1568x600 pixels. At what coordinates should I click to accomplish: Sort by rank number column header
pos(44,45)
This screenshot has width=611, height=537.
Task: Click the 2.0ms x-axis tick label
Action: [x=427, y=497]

═══

What you are asked to do
In full and without error, transcribe the listing.

Result
1568x600 pixels. At what coordinates should I click to accomplish: Sort by rank number column header
pos(44,45)
This screenshot has width=611, height=537.
Task: Click the 2.0ms x-axis tick label
Action: [x=427, y=497]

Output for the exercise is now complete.